Work required —
Word-for-word transcription: reproduce all of the data, but not the pictures.

Data records:

· · · ·

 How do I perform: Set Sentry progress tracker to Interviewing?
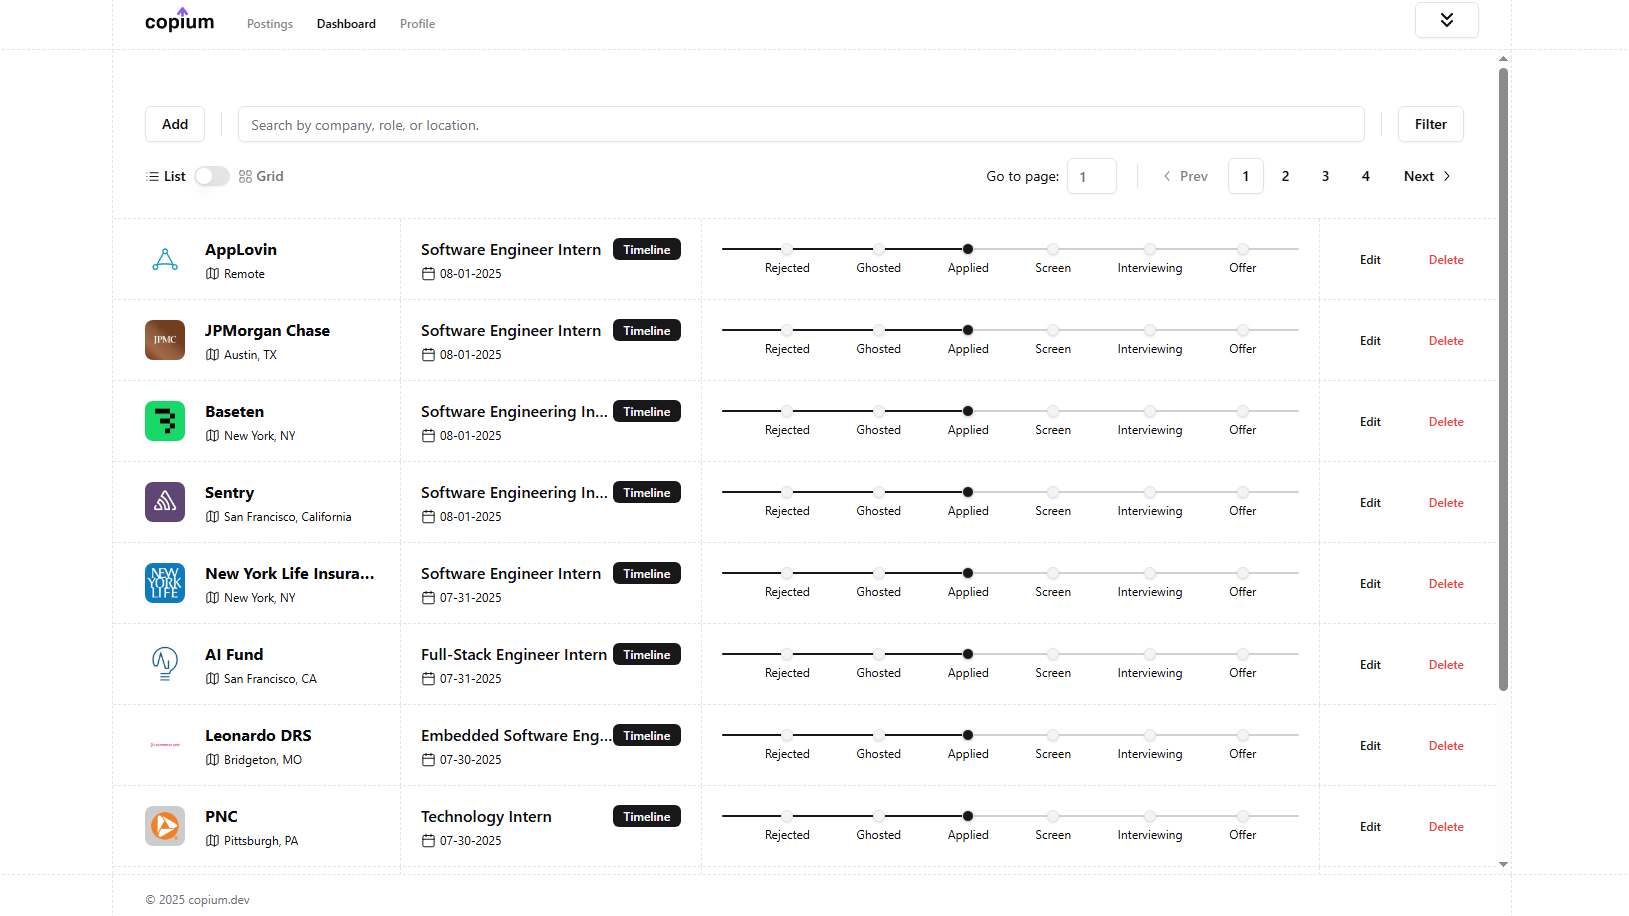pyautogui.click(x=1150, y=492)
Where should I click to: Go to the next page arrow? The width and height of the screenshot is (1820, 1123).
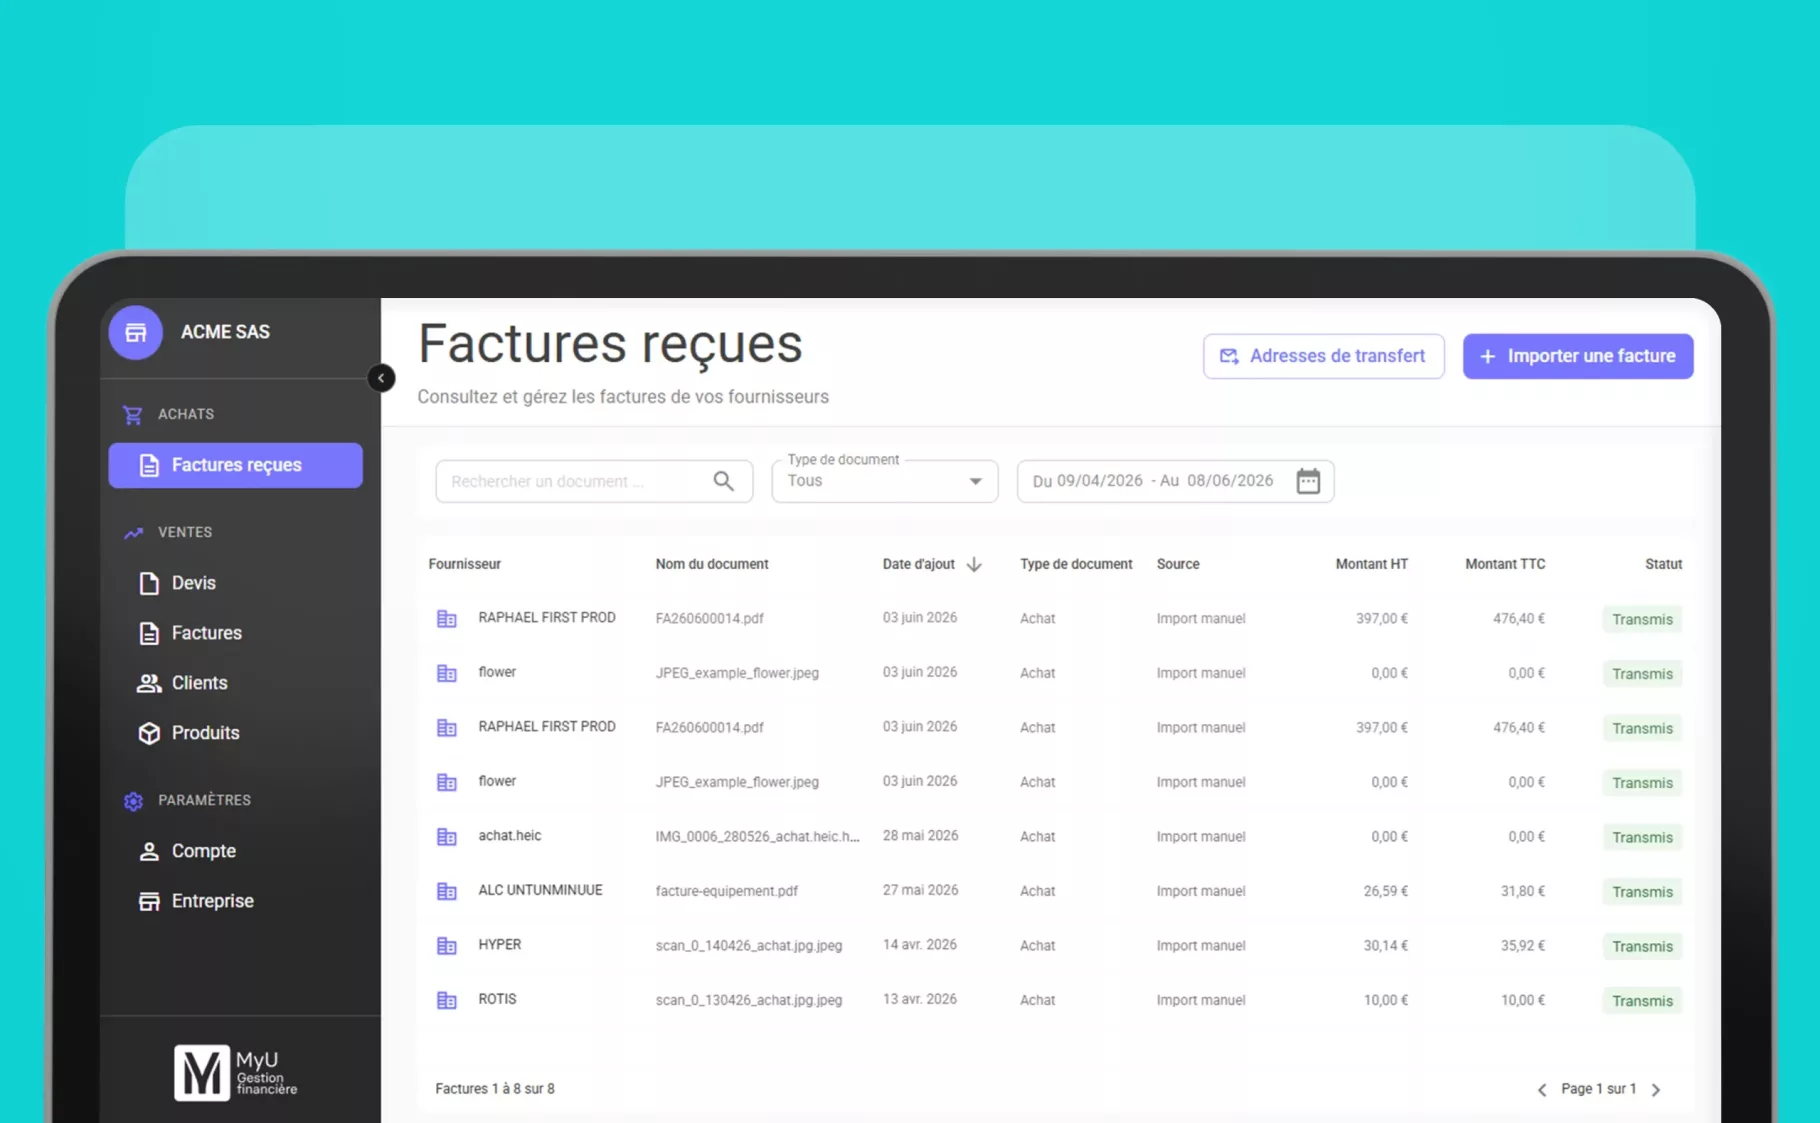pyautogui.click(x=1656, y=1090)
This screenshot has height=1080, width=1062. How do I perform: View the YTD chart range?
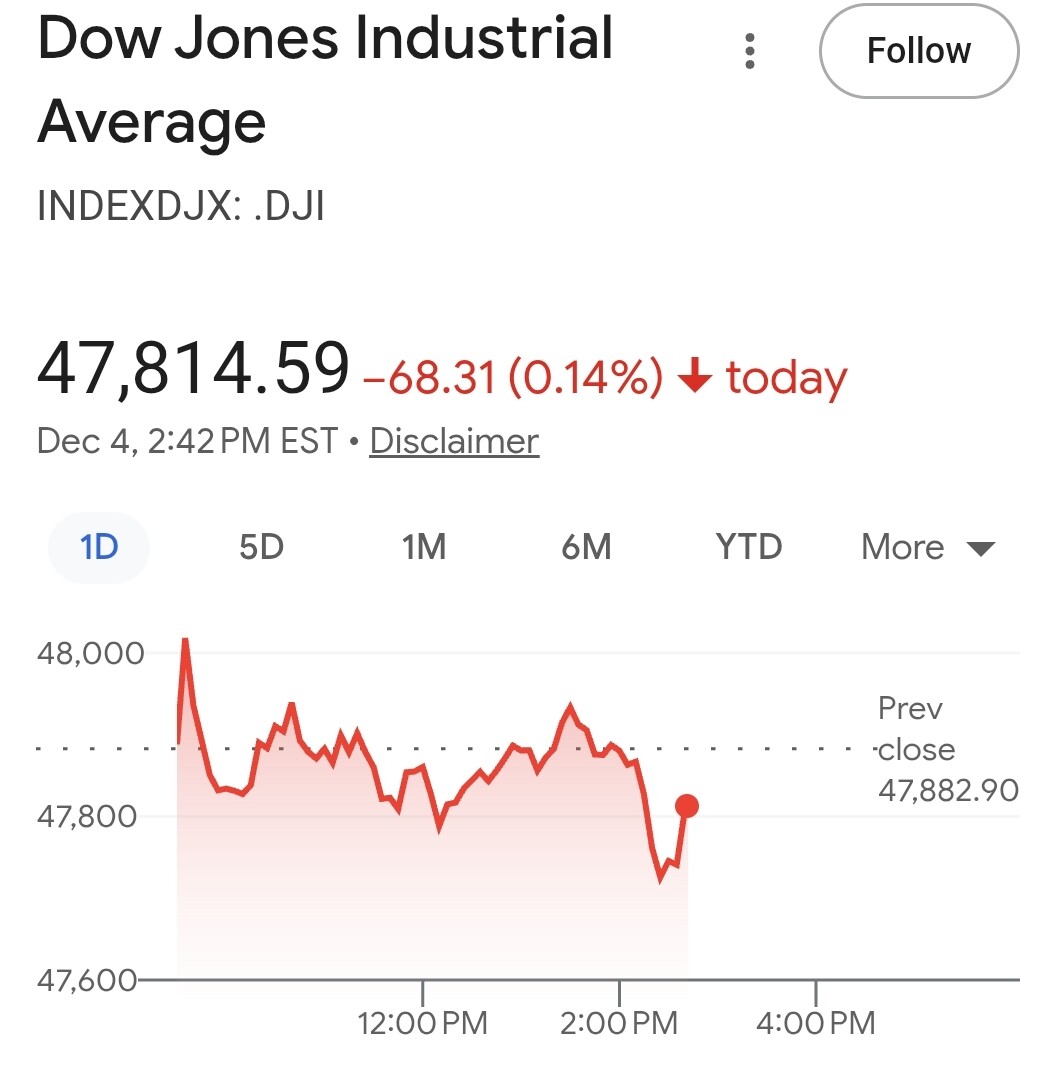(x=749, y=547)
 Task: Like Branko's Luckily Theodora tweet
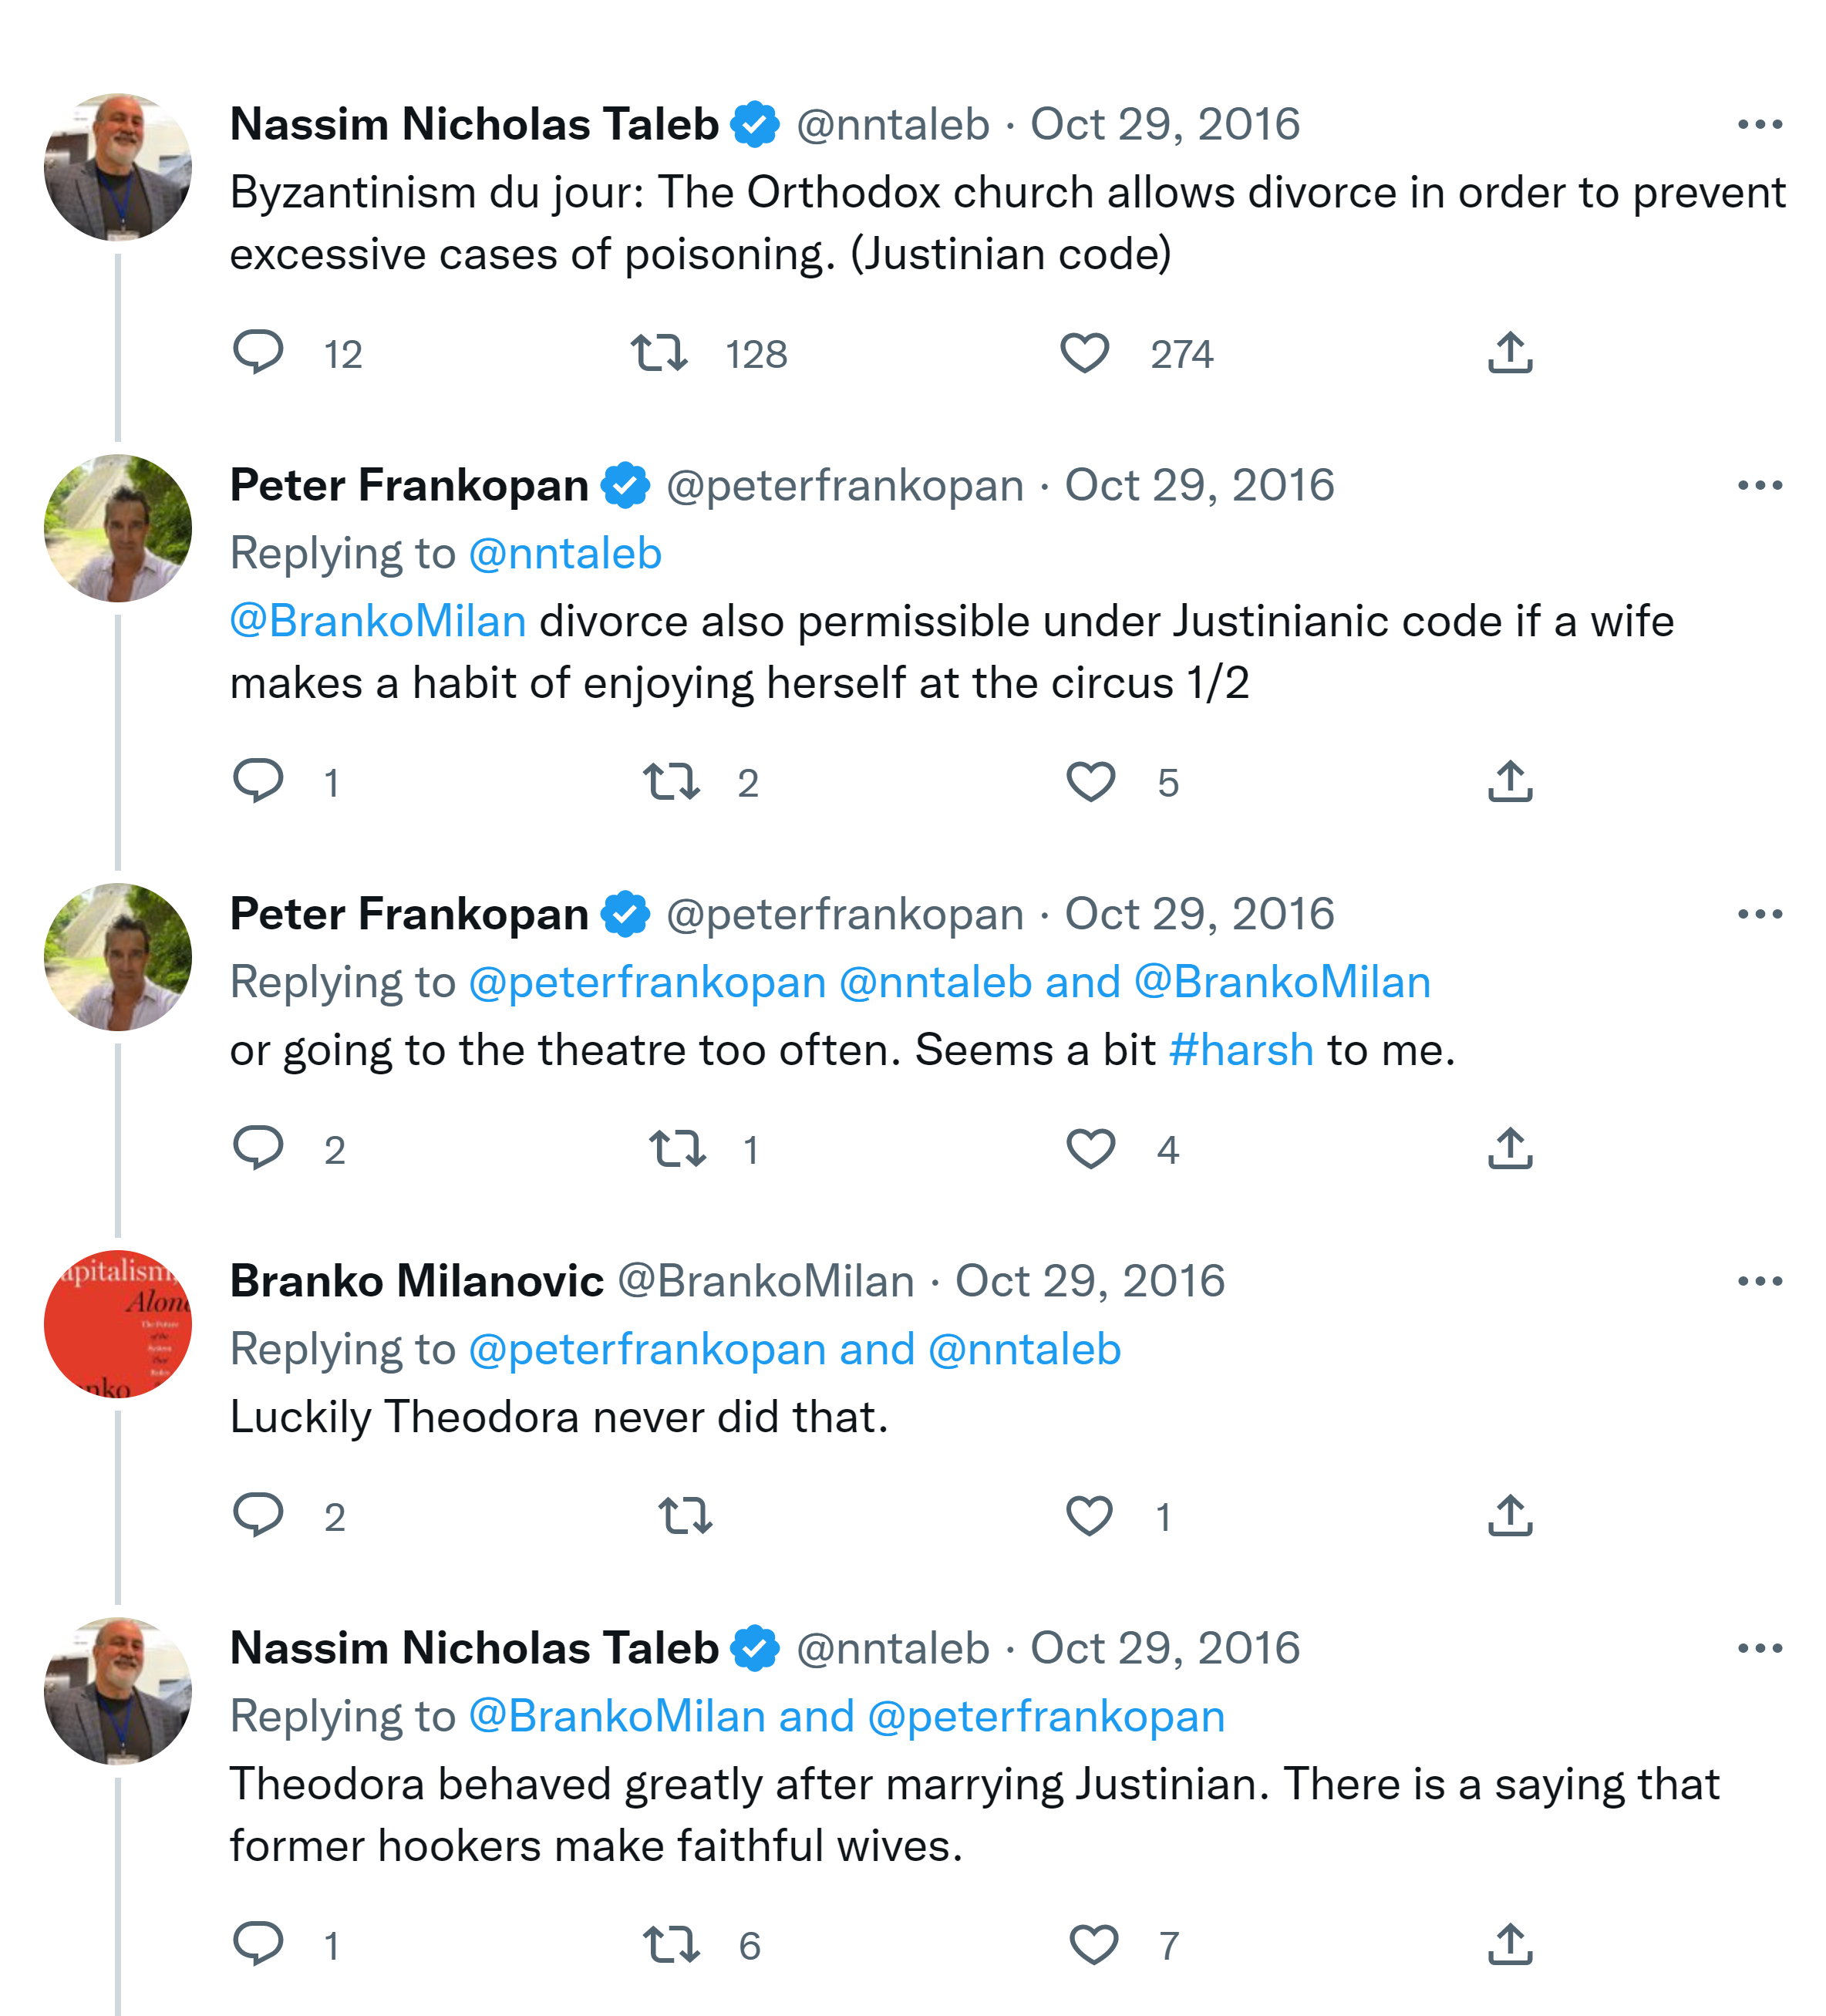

· · · ·

Output for this exercise —
 How do I perform: Set Sentry progress tracker to Interviewing?
pyautogui.click(x=1150, y=492)
Where should I click to: Go to the next page arrow? The width and height of the screenshot is (1820, 1123).
pyautogui.click(x=1656, y=1090)
This screenshot has height=1080, width=1062. How do I perform: View the YTD chart range?
(x=749, y=547)
 Task: Like Branko's Luckily Theodora tweet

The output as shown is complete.